Within the records, find every line that includes the word "computer" and copy it.

» Information provided:
-------------------------
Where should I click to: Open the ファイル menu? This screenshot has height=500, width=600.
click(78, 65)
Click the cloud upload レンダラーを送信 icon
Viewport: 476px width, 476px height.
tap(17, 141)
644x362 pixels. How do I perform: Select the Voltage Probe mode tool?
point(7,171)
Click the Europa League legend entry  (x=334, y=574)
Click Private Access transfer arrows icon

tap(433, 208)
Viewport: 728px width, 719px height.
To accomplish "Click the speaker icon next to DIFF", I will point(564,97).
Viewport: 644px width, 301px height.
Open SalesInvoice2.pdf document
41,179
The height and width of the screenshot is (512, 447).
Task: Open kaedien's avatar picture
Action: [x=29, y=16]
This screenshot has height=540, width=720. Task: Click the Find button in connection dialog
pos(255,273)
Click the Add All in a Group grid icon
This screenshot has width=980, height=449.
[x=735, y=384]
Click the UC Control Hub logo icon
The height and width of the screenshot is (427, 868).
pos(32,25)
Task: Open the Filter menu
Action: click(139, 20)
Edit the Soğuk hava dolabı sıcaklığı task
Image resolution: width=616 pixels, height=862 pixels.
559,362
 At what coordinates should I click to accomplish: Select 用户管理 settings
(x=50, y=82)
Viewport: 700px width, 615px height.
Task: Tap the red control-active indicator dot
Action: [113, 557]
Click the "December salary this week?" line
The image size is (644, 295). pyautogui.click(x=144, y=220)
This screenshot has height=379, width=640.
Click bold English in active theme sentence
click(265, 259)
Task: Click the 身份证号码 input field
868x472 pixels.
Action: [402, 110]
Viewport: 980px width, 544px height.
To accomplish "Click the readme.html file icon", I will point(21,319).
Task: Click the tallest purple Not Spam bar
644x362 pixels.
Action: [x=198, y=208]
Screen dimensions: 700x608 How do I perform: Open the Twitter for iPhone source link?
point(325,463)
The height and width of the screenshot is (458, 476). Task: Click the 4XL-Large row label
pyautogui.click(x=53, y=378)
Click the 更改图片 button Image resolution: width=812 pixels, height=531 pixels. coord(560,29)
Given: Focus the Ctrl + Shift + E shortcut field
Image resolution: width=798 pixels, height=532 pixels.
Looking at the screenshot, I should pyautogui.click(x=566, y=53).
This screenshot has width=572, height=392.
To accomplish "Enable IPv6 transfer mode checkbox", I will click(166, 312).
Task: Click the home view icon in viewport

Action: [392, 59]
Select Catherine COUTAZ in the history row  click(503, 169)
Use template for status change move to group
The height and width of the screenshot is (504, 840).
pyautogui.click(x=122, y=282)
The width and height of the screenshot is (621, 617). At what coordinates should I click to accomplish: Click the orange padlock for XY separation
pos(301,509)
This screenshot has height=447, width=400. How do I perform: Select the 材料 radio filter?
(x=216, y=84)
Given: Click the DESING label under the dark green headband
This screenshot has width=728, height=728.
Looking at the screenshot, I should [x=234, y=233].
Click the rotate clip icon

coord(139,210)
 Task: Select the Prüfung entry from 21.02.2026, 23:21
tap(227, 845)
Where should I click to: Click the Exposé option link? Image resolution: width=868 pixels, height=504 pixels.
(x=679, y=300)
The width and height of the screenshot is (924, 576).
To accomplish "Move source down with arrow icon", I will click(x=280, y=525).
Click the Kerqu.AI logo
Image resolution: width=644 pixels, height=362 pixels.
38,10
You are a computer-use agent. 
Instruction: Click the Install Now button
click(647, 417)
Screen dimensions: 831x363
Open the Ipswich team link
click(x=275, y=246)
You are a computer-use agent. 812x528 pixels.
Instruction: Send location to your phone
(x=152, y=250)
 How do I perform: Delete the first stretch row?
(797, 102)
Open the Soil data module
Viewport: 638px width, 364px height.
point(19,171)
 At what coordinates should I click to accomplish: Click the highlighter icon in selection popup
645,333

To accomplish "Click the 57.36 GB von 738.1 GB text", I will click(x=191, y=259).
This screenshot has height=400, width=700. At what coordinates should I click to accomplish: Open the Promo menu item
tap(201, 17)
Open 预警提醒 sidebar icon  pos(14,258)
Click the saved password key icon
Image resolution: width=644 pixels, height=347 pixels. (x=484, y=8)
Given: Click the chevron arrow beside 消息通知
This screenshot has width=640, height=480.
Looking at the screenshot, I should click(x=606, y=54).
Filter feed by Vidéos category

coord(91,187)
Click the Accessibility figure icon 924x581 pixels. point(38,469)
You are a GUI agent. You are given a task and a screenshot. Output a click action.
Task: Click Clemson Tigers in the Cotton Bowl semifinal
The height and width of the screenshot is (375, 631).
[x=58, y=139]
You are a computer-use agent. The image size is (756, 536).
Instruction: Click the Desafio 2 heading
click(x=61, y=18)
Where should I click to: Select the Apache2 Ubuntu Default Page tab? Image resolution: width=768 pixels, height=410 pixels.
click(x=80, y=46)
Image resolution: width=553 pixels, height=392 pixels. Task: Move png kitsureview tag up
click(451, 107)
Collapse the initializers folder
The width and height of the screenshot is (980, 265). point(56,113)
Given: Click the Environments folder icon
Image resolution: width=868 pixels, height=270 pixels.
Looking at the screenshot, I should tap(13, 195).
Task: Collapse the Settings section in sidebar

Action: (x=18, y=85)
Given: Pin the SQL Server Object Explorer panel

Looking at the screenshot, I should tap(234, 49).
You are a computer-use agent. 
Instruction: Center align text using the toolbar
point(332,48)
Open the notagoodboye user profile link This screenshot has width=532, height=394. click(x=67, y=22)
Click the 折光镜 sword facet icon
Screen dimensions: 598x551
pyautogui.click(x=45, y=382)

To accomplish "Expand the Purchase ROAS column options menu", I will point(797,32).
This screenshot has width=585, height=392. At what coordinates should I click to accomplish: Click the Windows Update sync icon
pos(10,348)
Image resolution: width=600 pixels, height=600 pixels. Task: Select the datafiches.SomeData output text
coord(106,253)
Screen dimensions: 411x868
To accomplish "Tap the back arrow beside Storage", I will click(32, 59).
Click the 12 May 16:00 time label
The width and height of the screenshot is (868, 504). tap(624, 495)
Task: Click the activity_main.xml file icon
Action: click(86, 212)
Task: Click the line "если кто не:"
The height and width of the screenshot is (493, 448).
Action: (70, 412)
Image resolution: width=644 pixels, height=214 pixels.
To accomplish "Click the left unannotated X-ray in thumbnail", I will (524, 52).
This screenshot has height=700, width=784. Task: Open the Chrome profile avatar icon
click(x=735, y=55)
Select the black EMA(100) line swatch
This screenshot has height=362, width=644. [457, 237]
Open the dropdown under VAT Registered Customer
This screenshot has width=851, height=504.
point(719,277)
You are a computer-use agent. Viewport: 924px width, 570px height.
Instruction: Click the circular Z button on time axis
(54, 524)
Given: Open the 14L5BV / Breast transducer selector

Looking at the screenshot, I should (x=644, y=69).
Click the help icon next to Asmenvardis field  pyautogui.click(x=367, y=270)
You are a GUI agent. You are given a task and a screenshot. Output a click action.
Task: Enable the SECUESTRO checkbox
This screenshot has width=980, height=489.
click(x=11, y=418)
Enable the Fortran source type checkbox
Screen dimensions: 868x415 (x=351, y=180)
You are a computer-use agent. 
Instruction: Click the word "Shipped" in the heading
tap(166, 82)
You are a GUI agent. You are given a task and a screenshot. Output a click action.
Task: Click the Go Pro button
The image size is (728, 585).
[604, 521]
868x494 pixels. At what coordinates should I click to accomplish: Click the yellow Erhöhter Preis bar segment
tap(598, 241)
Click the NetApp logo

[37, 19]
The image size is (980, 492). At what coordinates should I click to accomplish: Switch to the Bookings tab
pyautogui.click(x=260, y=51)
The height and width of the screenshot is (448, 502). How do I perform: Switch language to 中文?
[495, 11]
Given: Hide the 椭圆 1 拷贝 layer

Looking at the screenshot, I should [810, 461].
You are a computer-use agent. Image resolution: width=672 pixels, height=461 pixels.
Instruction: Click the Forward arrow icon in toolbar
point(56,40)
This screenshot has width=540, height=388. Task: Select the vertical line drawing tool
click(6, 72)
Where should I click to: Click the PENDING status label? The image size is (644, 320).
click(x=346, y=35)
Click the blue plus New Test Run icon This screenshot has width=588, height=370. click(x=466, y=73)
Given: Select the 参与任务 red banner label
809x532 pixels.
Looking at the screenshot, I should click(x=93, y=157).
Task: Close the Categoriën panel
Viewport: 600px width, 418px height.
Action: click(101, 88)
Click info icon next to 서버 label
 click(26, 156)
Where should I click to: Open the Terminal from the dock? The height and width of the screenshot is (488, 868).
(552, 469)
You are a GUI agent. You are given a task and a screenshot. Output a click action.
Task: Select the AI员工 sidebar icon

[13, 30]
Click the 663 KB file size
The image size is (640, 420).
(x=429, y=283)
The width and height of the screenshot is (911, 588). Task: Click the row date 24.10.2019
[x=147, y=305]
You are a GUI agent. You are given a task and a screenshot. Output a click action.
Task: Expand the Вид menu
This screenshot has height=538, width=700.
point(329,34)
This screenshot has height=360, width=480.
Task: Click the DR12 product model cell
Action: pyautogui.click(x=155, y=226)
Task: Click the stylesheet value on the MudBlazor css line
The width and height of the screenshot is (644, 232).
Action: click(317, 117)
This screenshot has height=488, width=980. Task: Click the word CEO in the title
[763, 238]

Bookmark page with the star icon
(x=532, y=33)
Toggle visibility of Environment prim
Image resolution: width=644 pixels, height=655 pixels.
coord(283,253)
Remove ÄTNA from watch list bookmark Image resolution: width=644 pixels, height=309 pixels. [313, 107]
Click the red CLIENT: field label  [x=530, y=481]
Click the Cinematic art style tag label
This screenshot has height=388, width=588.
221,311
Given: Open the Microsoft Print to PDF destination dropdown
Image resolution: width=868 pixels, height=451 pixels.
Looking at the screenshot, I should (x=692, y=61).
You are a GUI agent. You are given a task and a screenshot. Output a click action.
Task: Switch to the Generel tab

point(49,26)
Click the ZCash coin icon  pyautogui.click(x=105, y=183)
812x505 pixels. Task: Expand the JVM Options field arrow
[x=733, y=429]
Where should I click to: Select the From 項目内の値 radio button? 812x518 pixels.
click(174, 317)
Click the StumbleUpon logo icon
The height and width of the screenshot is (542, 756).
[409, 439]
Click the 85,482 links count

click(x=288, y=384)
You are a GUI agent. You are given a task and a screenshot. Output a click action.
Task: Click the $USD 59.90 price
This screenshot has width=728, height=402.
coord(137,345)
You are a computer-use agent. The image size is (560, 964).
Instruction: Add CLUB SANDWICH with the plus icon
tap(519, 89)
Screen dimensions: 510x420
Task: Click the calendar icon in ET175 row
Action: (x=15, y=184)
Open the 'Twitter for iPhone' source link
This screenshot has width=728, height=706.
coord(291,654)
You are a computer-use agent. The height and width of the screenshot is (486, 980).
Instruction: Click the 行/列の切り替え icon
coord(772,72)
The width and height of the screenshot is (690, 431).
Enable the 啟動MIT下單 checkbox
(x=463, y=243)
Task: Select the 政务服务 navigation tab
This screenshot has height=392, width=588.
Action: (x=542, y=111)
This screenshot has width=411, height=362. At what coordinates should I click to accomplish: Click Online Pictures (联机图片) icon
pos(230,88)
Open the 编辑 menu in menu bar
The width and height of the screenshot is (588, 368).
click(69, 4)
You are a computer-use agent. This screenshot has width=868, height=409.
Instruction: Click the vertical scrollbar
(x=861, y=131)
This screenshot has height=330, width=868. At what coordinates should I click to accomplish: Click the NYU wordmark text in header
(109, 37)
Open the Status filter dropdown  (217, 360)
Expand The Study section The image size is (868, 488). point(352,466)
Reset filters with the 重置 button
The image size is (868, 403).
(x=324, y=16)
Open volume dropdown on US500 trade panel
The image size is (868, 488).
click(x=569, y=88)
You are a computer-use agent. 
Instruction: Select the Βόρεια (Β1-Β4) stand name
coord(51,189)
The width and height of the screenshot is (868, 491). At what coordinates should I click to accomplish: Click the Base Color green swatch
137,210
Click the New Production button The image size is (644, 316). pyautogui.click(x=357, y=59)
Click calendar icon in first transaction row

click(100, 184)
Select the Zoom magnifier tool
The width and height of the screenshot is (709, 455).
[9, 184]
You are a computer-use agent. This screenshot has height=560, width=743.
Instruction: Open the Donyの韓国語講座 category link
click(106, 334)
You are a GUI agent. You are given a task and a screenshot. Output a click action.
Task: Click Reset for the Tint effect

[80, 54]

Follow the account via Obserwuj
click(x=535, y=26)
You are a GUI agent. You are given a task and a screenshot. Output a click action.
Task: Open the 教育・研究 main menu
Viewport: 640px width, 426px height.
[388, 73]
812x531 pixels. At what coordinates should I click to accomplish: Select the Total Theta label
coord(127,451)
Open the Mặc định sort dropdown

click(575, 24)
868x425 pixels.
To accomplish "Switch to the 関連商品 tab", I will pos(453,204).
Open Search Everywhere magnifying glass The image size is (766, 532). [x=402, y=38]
-------------------------
» Task response:
You are a computer-use agent. 
You are a computer-use agent. 812x528 pixels.
You are a computer-use agent. The image size is (756, 536).
You are a computer-use agent. 
You are a computer-use agent. Viewport: 924px width, 570px height.
You are a computer-use agent. 
You are a computer-use agent. Image resolution: width=672 pixels, height=461 pixels.
You are a computer-use agent. The image size is (560, 964).
You are a computer-use agent. The height and width of the screenshot is (486, 980).
You are a computer-use agent. This screenshot has width=868, height=409.
You are a computer-use agent. 
You are a computer-use agent. This screenshot has height=560, width=743.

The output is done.